Assemblée Générale du 21 janvier 2023

 

Rapport d’activité année 2022

Chers membres adhérents, collègues et amis, chers partenaires, depuis octobre dernier l’association est entrée dans sa dix-septième année d’existence, et sa raison d’être, son soutien à la cause analytique, est plus que jamais d’actualité.

Il y a toujours eu, depuis l’invention freudienne et au sein même de la psychiatrie, un débat qui a opposé les partisans la causalité psychique à ceux prônant une étiologie organique des symptômes.

Les seconds ont dû s’incliner devant le succès remporté par les théories psychanalytiques dans la seconde moitié du XXème siècle, où la psychanalyse faisait référence dans ce qu’on appelle aujourd’hui santé mentale (dont nous savons qu’elle n’existe pas), et aussi bien dans le médico-éducatif et le médico-social, ainsi que dans la culture.

Au début du XXIème siècle, à la faveur du développement des neurosciences et de l’imagerie médicale, les tenants de l’organicité ont largement relevé la tête, parallèlement à une campagne de dénigrement de la psychanalyse : livre noir, rapport de l’Inserm, promotion des approches cognitivo-comportementales, la psychanalyse n’est pas scientifique, elle est dépassée etc., vous connaissez tout cela.
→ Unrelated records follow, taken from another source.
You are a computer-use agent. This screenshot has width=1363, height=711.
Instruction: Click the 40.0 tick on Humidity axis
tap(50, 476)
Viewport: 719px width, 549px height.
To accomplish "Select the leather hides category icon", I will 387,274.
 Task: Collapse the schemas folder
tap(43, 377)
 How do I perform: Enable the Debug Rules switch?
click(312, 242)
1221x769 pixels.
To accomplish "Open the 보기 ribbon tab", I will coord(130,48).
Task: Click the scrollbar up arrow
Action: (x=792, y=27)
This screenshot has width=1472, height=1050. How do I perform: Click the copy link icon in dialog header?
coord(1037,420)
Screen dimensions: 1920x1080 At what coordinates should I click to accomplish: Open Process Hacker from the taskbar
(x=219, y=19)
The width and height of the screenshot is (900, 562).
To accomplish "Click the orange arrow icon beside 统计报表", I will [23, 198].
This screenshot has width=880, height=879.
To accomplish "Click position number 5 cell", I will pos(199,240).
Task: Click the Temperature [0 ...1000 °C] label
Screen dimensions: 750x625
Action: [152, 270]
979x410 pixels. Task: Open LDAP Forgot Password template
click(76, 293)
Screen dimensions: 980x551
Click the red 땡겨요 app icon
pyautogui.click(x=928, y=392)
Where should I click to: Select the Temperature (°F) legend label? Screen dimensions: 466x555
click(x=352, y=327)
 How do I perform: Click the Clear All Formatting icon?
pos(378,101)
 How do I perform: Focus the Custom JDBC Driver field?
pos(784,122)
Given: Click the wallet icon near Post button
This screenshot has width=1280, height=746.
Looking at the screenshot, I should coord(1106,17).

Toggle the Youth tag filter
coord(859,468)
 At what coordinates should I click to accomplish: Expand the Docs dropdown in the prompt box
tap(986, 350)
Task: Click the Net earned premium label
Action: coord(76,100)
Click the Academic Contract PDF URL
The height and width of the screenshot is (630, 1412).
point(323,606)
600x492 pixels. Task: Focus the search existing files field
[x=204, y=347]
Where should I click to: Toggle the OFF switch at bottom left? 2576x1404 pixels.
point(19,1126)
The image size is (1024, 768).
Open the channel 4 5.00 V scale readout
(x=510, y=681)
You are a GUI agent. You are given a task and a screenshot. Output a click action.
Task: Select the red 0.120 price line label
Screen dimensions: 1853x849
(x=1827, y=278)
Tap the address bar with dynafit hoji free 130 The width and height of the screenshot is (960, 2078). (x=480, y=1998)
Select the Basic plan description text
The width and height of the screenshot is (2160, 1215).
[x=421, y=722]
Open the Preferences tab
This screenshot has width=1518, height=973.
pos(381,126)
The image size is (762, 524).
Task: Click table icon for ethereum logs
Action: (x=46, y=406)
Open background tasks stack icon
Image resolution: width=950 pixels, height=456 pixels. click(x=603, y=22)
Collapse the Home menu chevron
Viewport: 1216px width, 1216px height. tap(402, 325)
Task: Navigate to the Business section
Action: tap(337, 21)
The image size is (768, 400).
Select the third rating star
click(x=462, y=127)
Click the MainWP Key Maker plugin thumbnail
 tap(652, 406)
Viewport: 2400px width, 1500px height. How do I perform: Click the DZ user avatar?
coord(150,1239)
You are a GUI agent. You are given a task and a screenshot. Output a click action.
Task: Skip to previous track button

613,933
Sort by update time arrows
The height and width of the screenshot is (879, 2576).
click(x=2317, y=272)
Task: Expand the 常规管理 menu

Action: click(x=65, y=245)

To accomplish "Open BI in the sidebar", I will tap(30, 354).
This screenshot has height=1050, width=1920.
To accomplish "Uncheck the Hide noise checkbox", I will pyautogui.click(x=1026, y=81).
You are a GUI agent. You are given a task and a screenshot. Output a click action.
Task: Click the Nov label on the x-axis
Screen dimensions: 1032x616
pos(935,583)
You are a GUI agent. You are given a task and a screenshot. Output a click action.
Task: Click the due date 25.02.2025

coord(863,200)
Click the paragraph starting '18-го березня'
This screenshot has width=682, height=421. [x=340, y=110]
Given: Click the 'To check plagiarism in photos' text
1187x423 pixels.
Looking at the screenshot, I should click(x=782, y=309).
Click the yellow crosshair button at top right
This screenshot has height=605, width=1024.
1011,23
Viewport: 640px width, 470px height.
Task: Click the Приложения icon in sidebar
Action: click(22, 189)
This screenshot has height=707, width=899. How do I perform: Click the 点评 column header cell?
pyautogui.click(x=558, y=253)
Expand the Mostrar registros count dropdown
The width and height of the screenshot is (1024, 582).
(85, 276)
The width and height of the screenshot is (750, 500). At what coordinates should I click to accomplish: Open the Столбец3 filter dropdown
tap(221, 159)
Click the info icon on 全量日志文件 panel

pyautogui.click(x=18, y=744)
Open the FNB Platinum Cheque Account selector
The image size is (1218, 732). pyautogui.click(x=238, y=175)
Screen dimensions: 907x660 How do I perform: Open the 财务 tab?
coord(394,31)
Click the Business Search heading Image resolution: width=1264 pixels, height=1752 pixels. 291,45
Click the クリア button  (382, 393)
Longtemps, il s’est agi d’un débat entre spécialistes pourrait-on dire, médecins ou non, opposant leurs désaccords.

Il me semble qu’il y a depuis peu quelque chose de nouveau, c’est que le politique, devrait-on plutôt dire le gestionnaire, s’empare des découvertes des neurosciences à travers les technocrates des officines ministérielles pour imposer aux thérapeutes la façon de concevoir les « troubles », les outils pour les évaluer(quantitativement), les bonnes méthodes (cognitivo-comportementales) pour les traiter.

Des technocrates qui ne sont en aucune façon spécialistes des questions liées au psychisme, et sans aucun dialogue avec les professionnels, un ministère de la santé sourd aux requêtes des soignants et qui veut les mettre au pas en décrétant ses protocoles.

L’année 2022 a été riche en ce domaine, avec l’instauration des plateformes de diagnostic et d’orientation, le dispositif pour étudiants et « Mon Psy » et son traitement standardisé en huit séances …

La référence aux « bonnes pratiques » s’impose, basée sur des études obsolètes faisant fi d’études plus récentes démontrant l’efficacité de la psychanalyse.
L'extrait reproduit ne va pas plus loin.